Headline: “Russia Grants Privilege to Jews.” Recently Russia’s been expelling Jews from the cities and restricting their education, so it’s good to see them being granted an entirely new privilege. Jews in Siberia will be allowed to use the curative waters of Minusinsk for up to two months, provided they have a medical certificate and don’t engage in trade while they are taking the cure.

Thursday, April 28, 2011

Wait, which sports stars?


So the British will be voting on whether to hold elections under the Alternative Vote system. The Tories, currently running Britain despite having received just 36% of the votes in the last general election, like the current system just fine and say that AV, in which voters rank candidates according to preference, is simply too confusing for the poor, stupid British people (Jimmy Carr points out that AV is just basically a game of fuck-marry-kill) (although he called it shag-marry-kill, which is just adorable).

Anyway, I got an email from the Conservative Party chairthing which has this convincing sentence: “So if, like me, like Churchill, like many leading historians, sports stars and scientists, you know that AV would be a disaster for our democracy...”

(The other big news story in Britain is that at Prime Minister’s Questions, David Cameron adopted a line from an insurance commercial and told Labour MP Angela Eagle, who had just pointed out that he had told an untruth, “calm down, dear.”) (Cameron says the furore over this proves that socialists have no sense of humor.)

Today -100: April 28, 1911: Of reapportionment, a Jew in Egypt, the value of fingers and toes, dinners, and bosh


The House votes on a reapportionment bill, expanding the House from 391 to 433 (435 if and when Arizona and New Mexico become states). That would be one rep per 211,877 people. This is the last time the size of the House was increased, as was done in every previous decade (every previous decade also saw the accession of new states). (Historical oddity: after the 1920 census, there was no reapportionment. Not sure why; check back here in ten years.)

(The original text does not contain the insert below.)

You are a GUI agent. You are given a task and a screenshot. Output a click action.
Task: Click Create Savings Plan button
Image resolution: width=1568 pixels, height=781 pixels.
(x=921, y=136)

Reapportionment of districts will be decided by the states as usual; the D’s voted down an amendment to have it done by the Department of Commerce and Labor and another one which would have allowed for referenda for those states so inclined. Republicans from Democratic-dominated Kentucky and Missouri complain that gerrymandered Democratic congressional districts in their states have much smaller populations than Republican ones, and propose several amendments to correct that, all of which fail.

Rep. Victor Berger, Socialist from Wisconsin, proposed a joint resolution for a constitutional amendment to abolish the Senate, which he described as “an obstructive and useless body, a menace to the liberties of the people and an obstacle to social growth; a body many of the members of which are the representatives neither of a State nor of its people, but solely of certain predatory combinations”. Berger may be disciplined for violating the House rule against telling the truth about criticizing the Senate.

France announces that its military intervention in Morocco is necessary to protect foreigners at Fez, re-establish order, and protect the sovereignty of the sultan. Isn’t it nice of them to help out like that?

In other North African colonial news, Britain is rumored to be planning to send Sir Mathew Nathan to Egypt as its new Resident. Or as the NYT puts it, “Jew May Rule Egypt.”

Headline of the Day -100: “Value of Fingers and Toes.” In Lake County Superior Court, an employee at the Standard Steel Car Works who lost four fingers in an industrial accident was awarded $100, and another man got $500 for five toes.

President Taft is visiting New York City. Last night he attended a dinner of newspaper publishers, a dinner of Methodists, and a dinner in honor of retired Congressman J. Van Vechten Olcott.

Headline Expletive of the Day -100: “Bosh, Says Taft of Annexation.” At, I believe, his second dinner of the evening. He again denied plans to annex Canada. Canada must be feeling either relieved or kind of insulted by the constant repetitions of how the US is just not that into them.